►

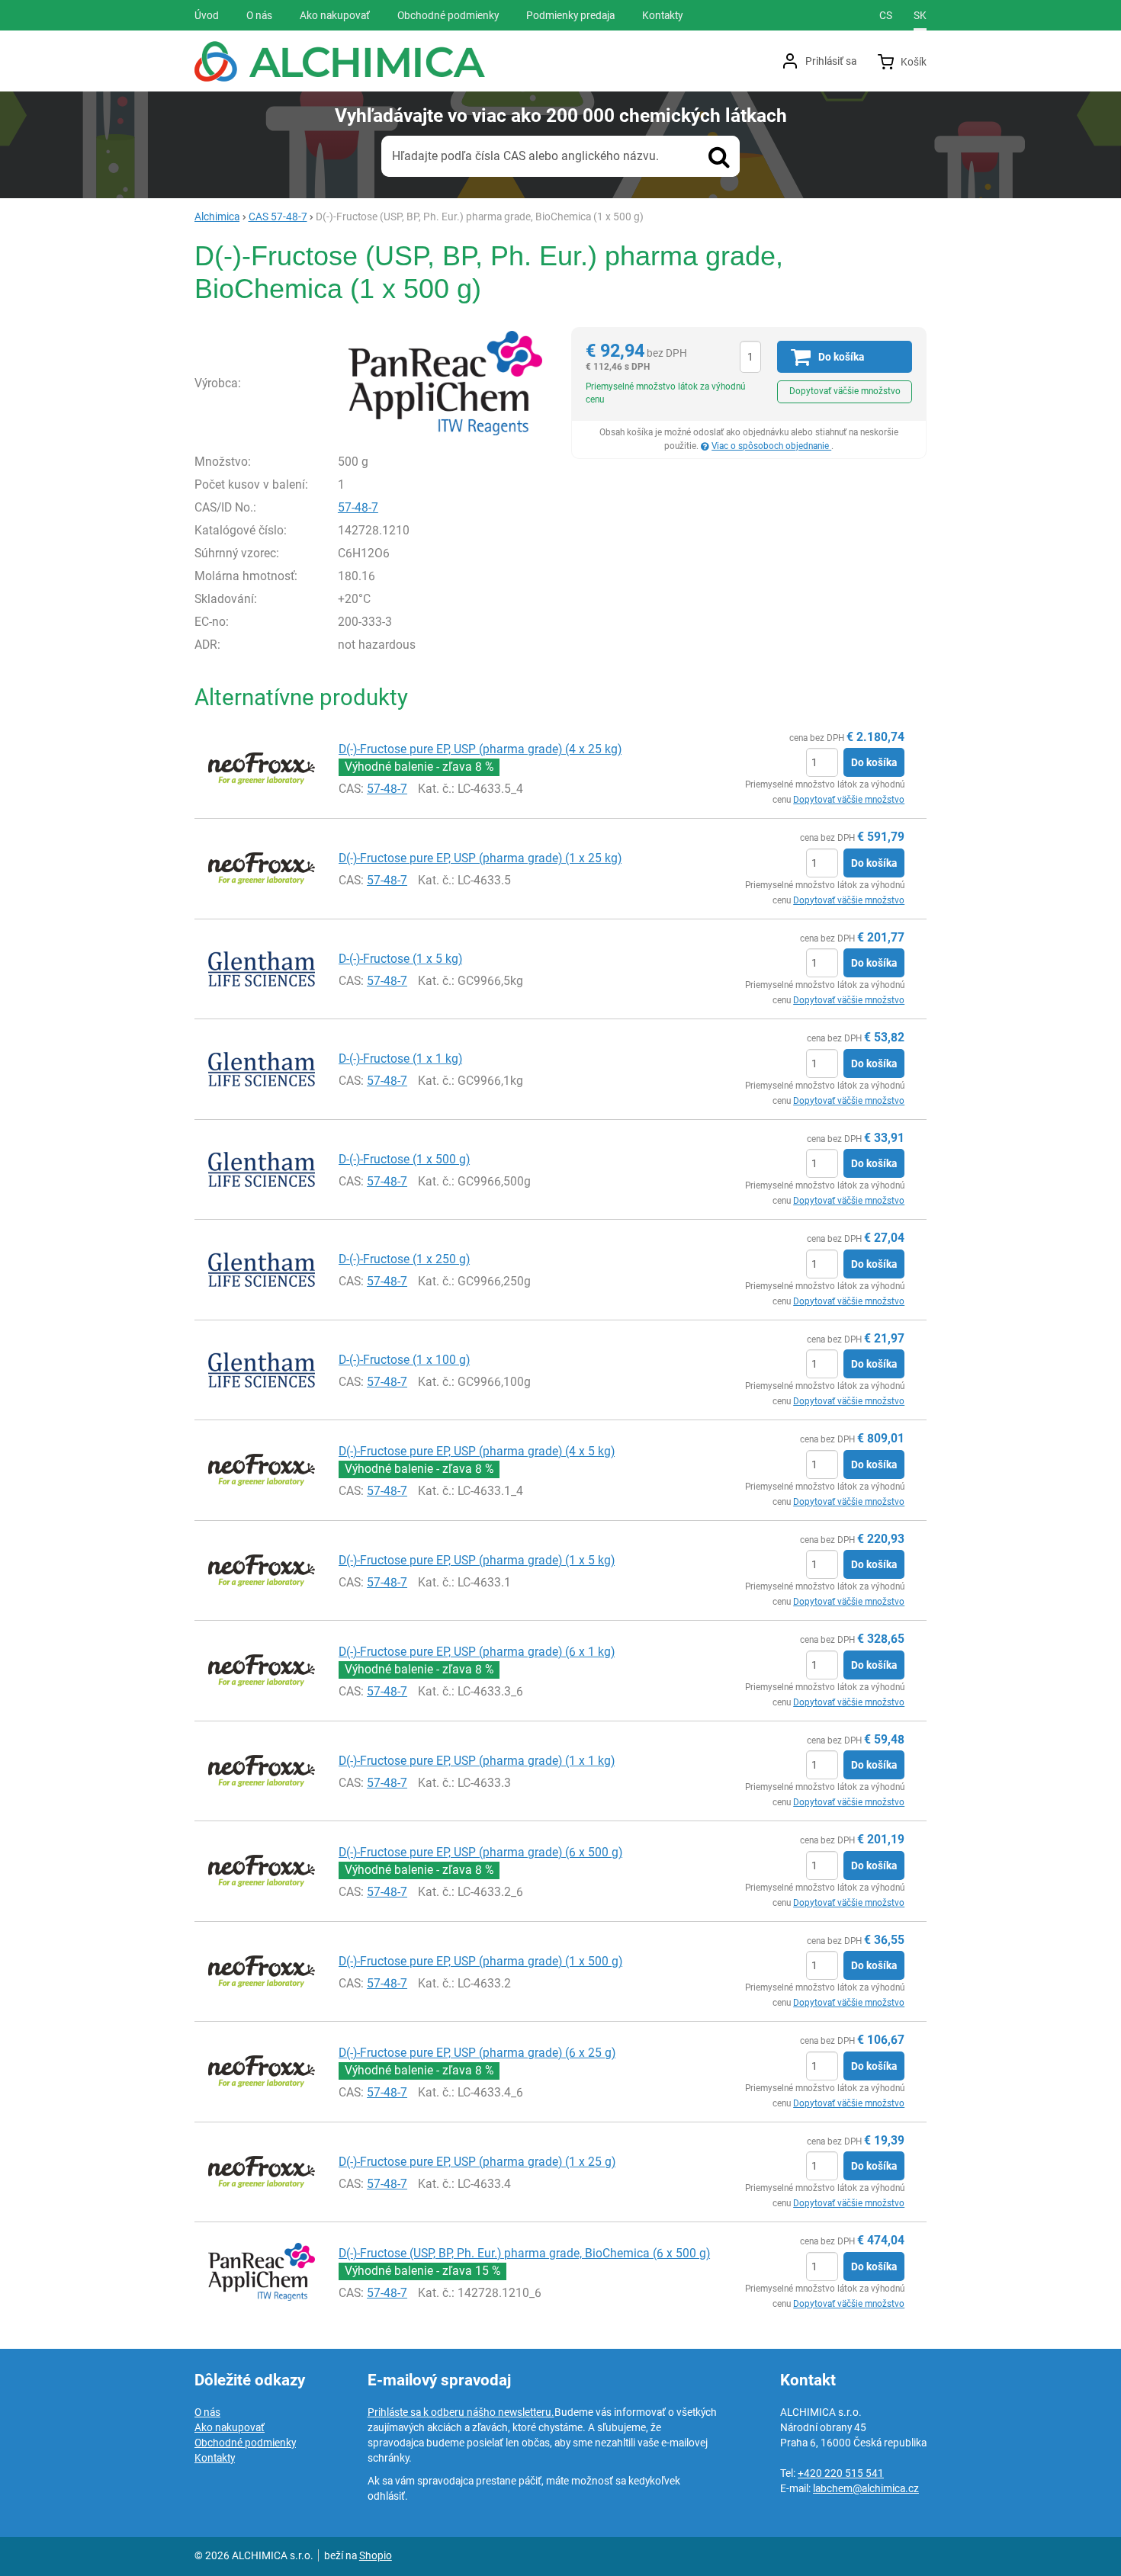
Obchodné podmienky (245, 2442)
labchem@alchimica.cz (866, 2488)
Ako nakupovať (229, 2427)
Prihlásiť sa (830, 61)
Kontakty (214, 2458)
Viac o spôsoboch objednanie (771, 446)
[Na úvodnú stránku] (339, 61)
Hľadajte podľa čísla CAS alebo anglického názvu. (525, 156)
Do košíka (874, 762)
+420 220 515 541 (841, 2473)
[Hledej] (719, 156)
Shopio (375, 2555)
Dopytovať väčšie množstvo (845, 391)
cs (885, 15)
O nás (207, 2412)
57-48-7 (358, 507)
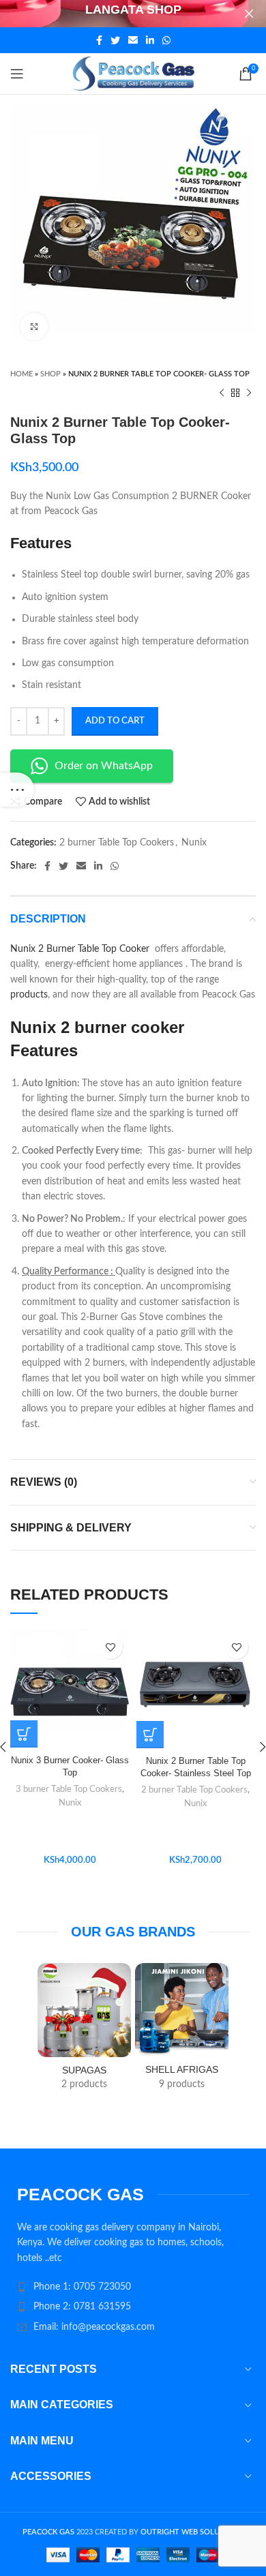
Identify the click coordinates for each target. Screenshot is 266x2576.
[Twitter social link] (115, 40)
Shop (50, 374)
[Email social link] (133, 40)
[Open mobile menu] (17, 73)
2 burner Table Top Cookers (116, 843)
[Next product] (249, 393)
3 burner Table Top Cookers (69, 1789)
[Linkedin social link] (150, 40)
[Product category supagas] (84, 2031)
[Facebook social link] (99, 40)
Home (21, 374)
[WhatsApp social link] (166, 40)
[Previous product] (221, 393)
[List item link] (133, 2286)
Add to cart (115, 721)
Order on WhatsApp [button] (104, 765)
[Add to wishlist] (111, 1647)
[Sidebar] (17, 790)
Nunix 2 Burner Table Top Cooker (81, 949)
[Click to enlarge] (34, 326)
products (29, 995)
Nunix (194, 843)
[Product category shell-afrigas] (181, 2031)
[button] (150, 1734)
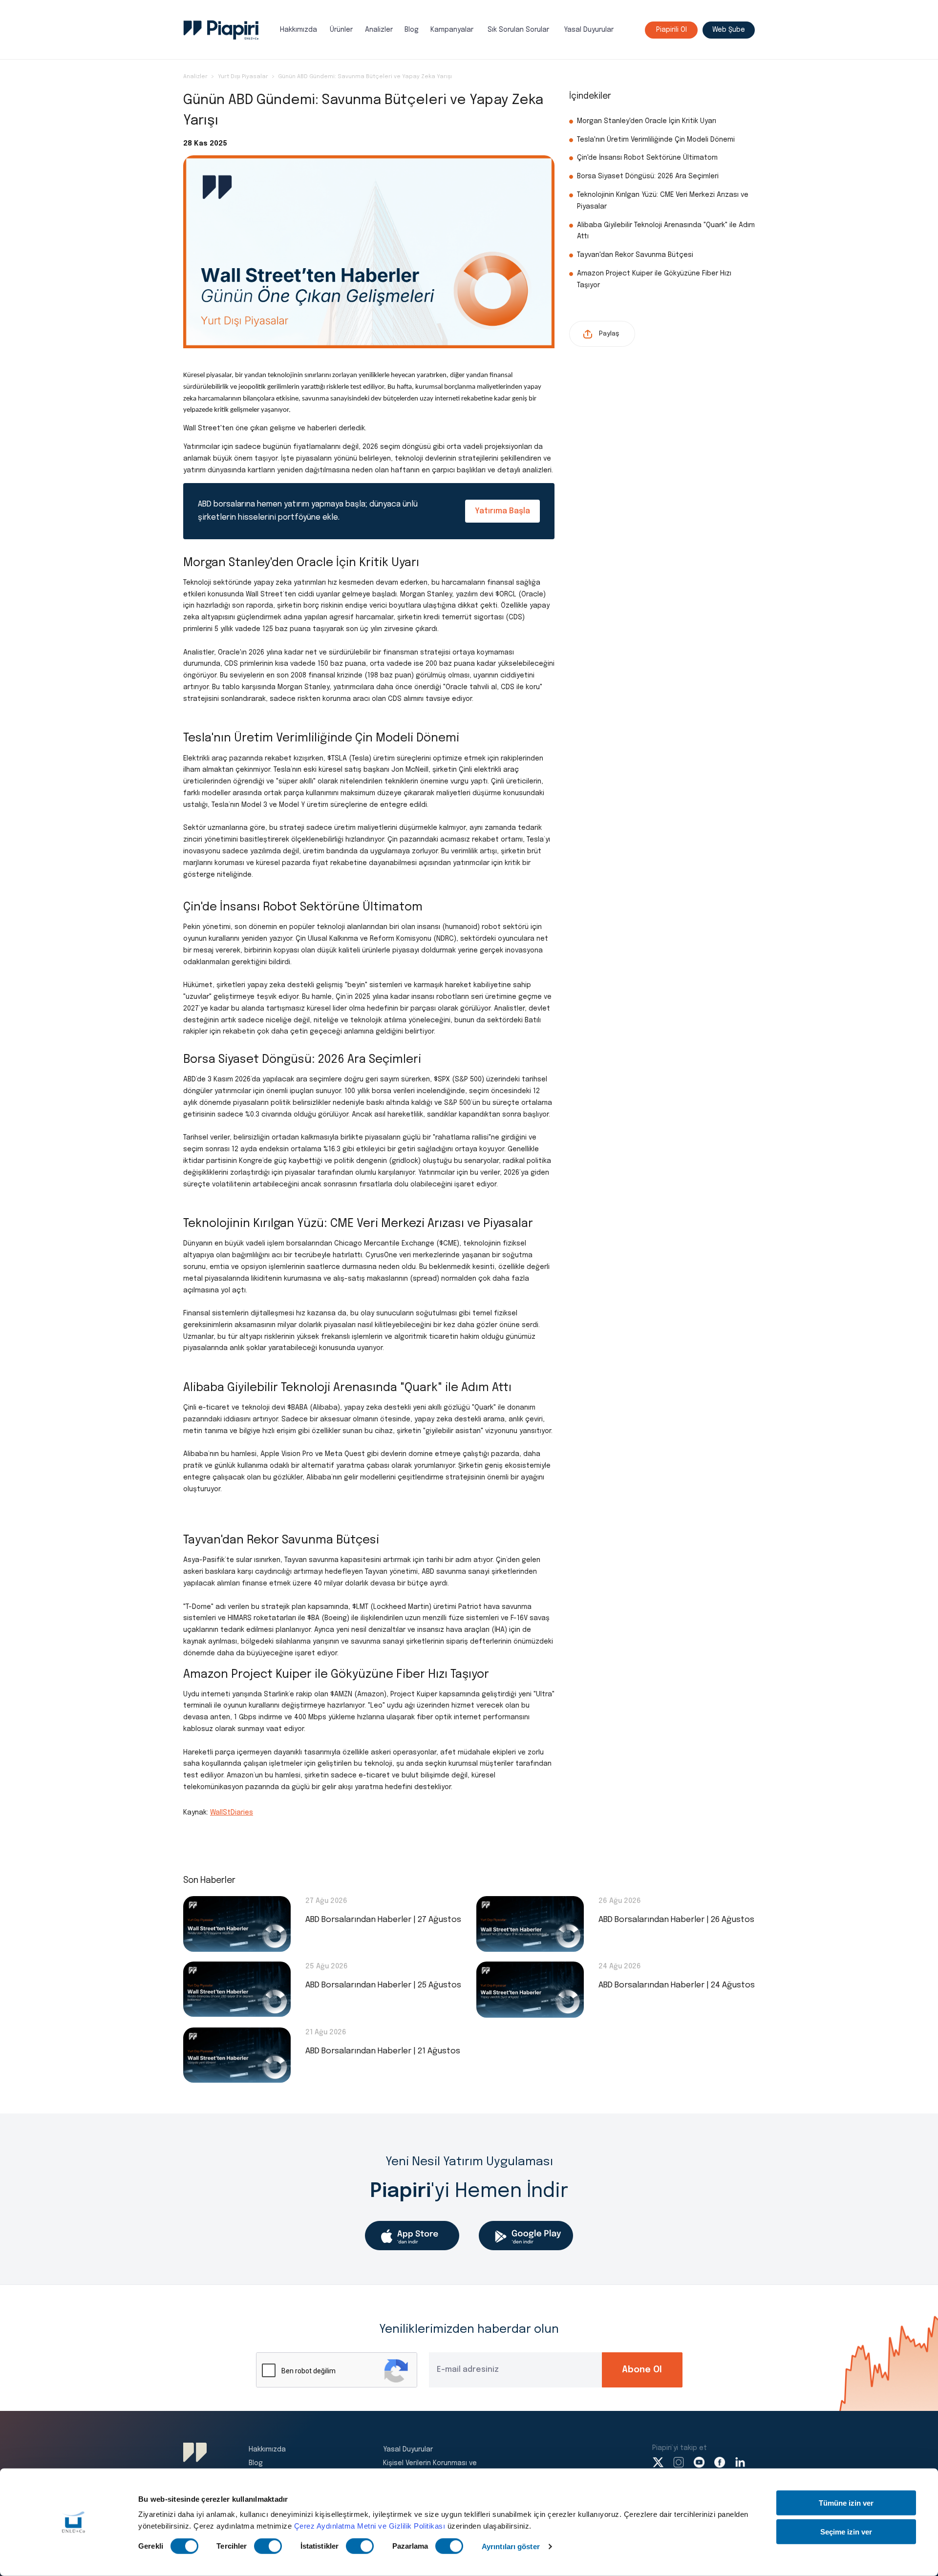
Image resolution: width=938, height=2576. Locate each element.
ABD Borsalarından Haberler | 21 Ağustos (382, 2051)
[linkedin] (740, 2462)
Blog (412, 29)
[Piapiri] (221, 30)
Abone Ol (642, 2369)
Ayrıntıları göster (511, 2546)
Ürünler (341, 29)
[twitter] (658, 2462)
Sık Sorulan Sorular (518, 29)
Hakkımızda (298, 29)
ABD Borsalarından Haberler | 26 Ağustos (676, 1920)
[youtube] (699, 2462)
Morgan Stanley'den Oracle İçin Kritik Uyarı (647, 121)
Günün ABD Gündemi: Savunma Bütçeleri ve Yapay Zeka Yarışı (365, 77)
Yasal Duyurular (589, 29)
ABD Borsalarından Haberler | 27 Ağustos (383, 1920)
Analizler (379, 29)
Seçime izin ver (846, 2531)
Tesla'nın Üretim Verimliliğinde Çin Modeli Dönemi (656, 139)
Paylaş (609, 333)
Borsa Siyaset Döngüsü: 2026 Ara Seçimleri (648, 176)
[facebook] (719, 2462)
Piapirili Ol (671, 29)
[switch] (268, 2546)
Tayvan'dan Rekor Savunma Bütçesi (636, 255)
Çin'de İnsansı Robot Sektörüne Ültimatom (647, 157)
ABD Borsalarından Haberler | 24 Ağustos (676, 1985)
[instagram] (678, 2462)
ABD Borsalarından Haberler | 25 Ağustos (383, 1985)
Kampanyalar (451, 29)
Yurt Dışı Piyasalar (243, 77)
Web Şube (728, 29)
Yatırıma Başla (502, 511)
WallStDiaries (231, 1812)
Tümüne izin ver (846, 2503)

◄

## YOUR ASSIGNMENT
In the listing above, find the line with "[twitter] (658, 2462)" and the line with "Paylaş (609, 333)", then print exactly those two lines and every line between them, and nothing more.

## YOUR SOLUTION
[twitter] (658, 2462)
Sık Sorulan Sorular (518, 29)
Hakkımızda (298, 29)
ABD Borsalarından Haberler | 26 Ağustos (676, 1920)
[youtube] (699, 2462)
Morgan Stanley'den Oracle İçin Kritik Uyarı (647, 121)
Günün ABD Gündemi: Savunma Bütçeleri ve Yapay Zeka Yarışı (365, 77)
Yasal Duyurular (589, 29)
ABD Borsalarından Haberler | 27 Ağustos (383, 1920)
Analizler (379, 29)
Seçime izin ver (846, 2531)
Tesla'nın Üretim Verimliliğinde Çin Modeli Dönemi (656, 139)
Paylaş (609, 333)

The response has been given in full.